Director Brian De Palma doesn't exactly have a soft touch, does he? From Scarface to Carrie to The Untouchables, De Palma has an overriding fascination with the baroque—which can work to his detriment or great success. And while he may often be accused of overdoing it, you always know what you're getting with a Brian De Palma film, and his singular gift is providing sumptuous, bloody—and often gauche—entertainment.
So it's not Brian De Palma's fault that The Black Dahlia is somewhat of a disaster; I'm laying that blame squarely on the shoulders of screenwriter Josh Friedman (who also wrote the inept remake of War of the Worlds). And while Friedman should certainly be ashamed of his work here, the blame we cast should be tempered with sympathy, because composing a script for James Ellroy's confusing circuitous novel The Black Dahlia could drive anyone to mediocrity.

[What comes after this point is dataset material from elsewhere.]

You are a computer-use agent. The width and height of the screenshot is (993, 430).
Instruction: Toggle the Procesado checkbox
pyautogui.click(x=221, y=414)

Based on a real-life crime, The Black Dahlia tells of a would-be starlet who is gruesomely killed and the two cops who attempt to solve her murder. While unsolved in real life, Ellroy imagines a world where police, real estate barons, and lesbians are endlessly corrupt and work together to cover up their sins. Josh Hartnett and Aaron Eckhart are our cops, and Scarlett Johansson is the beautiful wife stuck in the middle—and yet, all have secrets and a secret obsession with the murdered starlet that are far too complicated to explain in a short review, or even repeated readings of the novel.

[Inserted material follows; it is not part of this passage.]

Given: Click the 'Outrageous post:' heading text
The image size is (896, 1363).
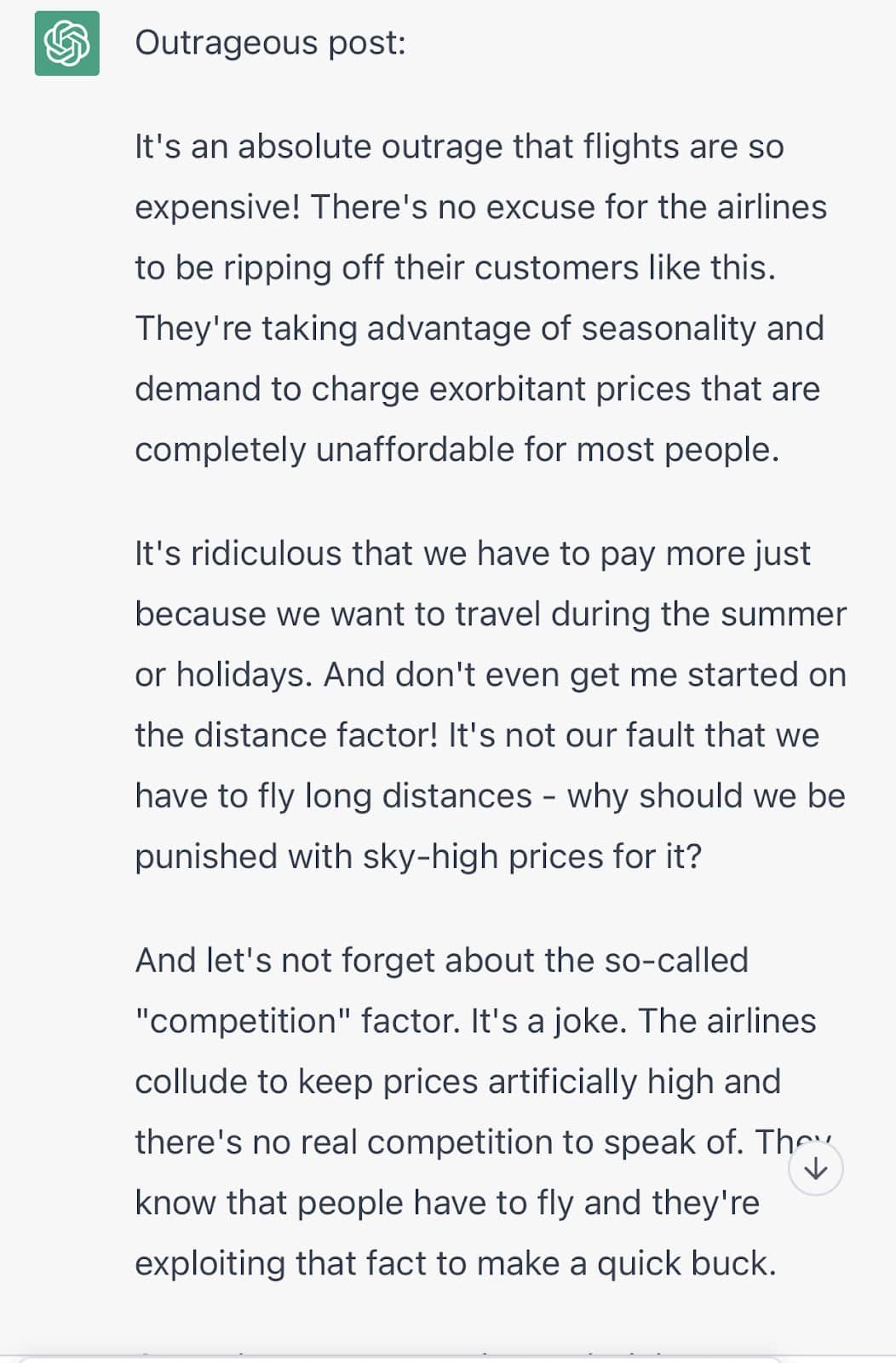Looking at the screenshot, I should [270, 43].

What works is the lush, Bernard Hermann-styled score and the golden-hued imagery of Golden Age Hollywood that De Palma ladles onto the screen. While no one is amazing, Hartnett and company do the best they can with what they have—a confusing script which will lose the average audience within the first reel. L.A. Confidential should have been the template for this movie, which successfully trimmed Elroy down to the bare essentials—and didn't leave the audience scratching their heads.